Required tasks:
1. In the article on engagement surveys, which group of employees does the writer call the most influential?
2. Please quote the part of the article on engagement surveys that opens with the words containing "So, if you put" and closes with "There isn’t one!".
3. Extend the article on engagement surveys, starting from where it stops.

Passage shown:
========================================
Think about the last time your company did an engagement survey. The world looked pretty different, didn’t it? Your employees’ relationship to the organization has changed, whether your organization has been thriving or hasn’t taken a revenue hit or you’ve had to furlough and fight for survival.
That standard engagement survey has its moment, but this isn’t one of them. It’s not going to get you what you need this year. Engagement is important, but the focus right now needs to be on determining your readiness to move forward. You need different questions and different perspectives – particularly if you’ve been greatly impacted.
So, if you put your standard engagement survey in the drawer for a while, what should you do instead?
You can’t just skip it. And you can’t just survey.
You might be thinking, “I have my finger on the pulse, and this is all temporary anyway, so why bother?” or “We need to move fast and be decisive – there’s no time for feedback!” That might be what you are thinking, but what your people are likely thinking is that they are being cut out of the conversation.
I hear from leaders all the time that they are worried about over-surveying their employees. But I’m going to call BS on that one. Find me a person who hates giving their opinion on relevant issues and seeing their opinion reflected in the actions their organization takes. There isn’t one!
Everyone wants to be asked for feedback. They just want it to be about things that matter right now. And they want to see leaders make adjustments based on that feedback. Which means you can’t just collect data; it needs to be reflected in your go-forward approach.
You need to move fast – but you also need to ask more than 5 questions.
Pulse surveys are an excellent way to keep track of important metrics once a baseline is established. They deploy quickly and provide the company with great feedback. But honestly, we’ve blown our current baseline to bits at this point and the short pulse isn’t going to give you enough of the story.
Instead, consider using a smaller sample. For example, I would recommend an assessment that focuses on frontline managers – the most influential group of employees you have. But ask more questions to ensure you are getting the full picture of what’s happening. And don’t just survey – get people talking, too. Data points are just one small part of the story. Through focus groups or interviews, really dig into why people are feeling the way they are and what they believe are the best actions to take. Get the story behind the story.
========================================
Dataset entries
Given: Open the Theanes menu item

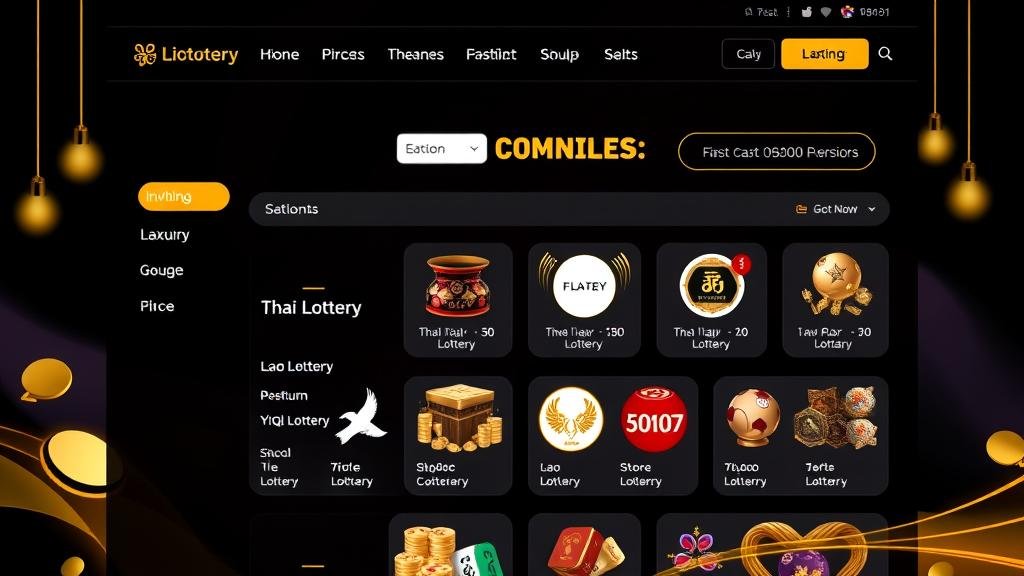Looking at the screenshot, I should (415, 54).
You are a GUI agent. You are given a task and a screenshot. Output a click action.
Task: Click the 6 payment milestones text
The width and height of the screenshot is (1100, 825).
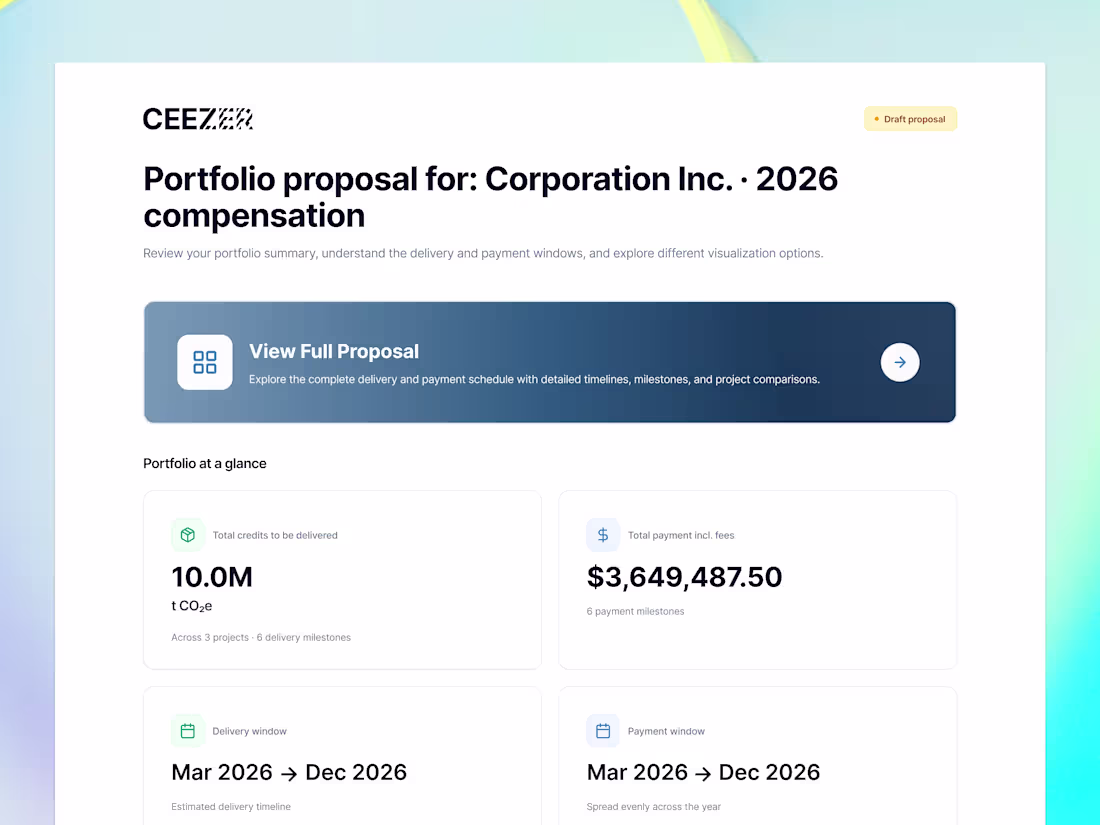pyautogui.click(x=635, y=611)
========================================
Answers to each task:
1. Frontline managers.

2.
So, if you put your standard engagement survey in the drawer for a while, what should you do instead?
You can’t just skip it. And you can’t just survey.
You might be thinking, “I have my finger on the pulse, and this is all temporary anyway, so why bother?” or “We need to move fast and be decisive – there’s no time for feedback!” That might be what you are thinking, but what your people are likely thinking is that they are being cut out of the conversation.
I hear from leaders all the time that they are worried about over-surveying their employees. But I’m going to call BS on that one. Find me a person who hates giving their opinion on relevant issues and seeing their opinion reflected in the actions their organization takes. There isn’t one!

3.
You need to ask the right questions – your standard set is going to sound tone deaf.
Putting out a standard set of questions is very much akin to not acknowledging what’s happening in the world today. Rather than looking at the organization in the same way and comparing the results to last year, we need to understand how our people are reacting to this moment of uncertainty.
Specifically, you want a framework that considers an employee’s perception of the current state, capabilities, future state, and leadership. When collecting feedback in today’s environment, you need to consider aspects of the employee experience like:
- Their perception of the organization’s COVID-19 response. Has there been a loss of trust due to the response? An increase? Are they aligned on how appropriate the response was? Have they felt they can safely voice opinions about it?
- The stress they are experiencing. Do they think COVID is overblown or not taken seriously enough? Are they feeling pressure daily? How concerned are they about what the future will bring?
- How well equipped they feel. Do they know what’s expected of them? Do they have the tools and training they need for this moment in time?
Once you have this insight, you can use it to determine areas that need support, identifying opportunities to shift communication and change management strategies to accelerate strategic shifts.
Engagement surveys or organizational “health” surveys have a place and time. This is not the place and not the time. But don’t take that to mean that your people’s input isn’t important. It’s probably more critical to your organization than even before. What you need right now are insights that will guide organizational shifts so you can move fast and get results fast.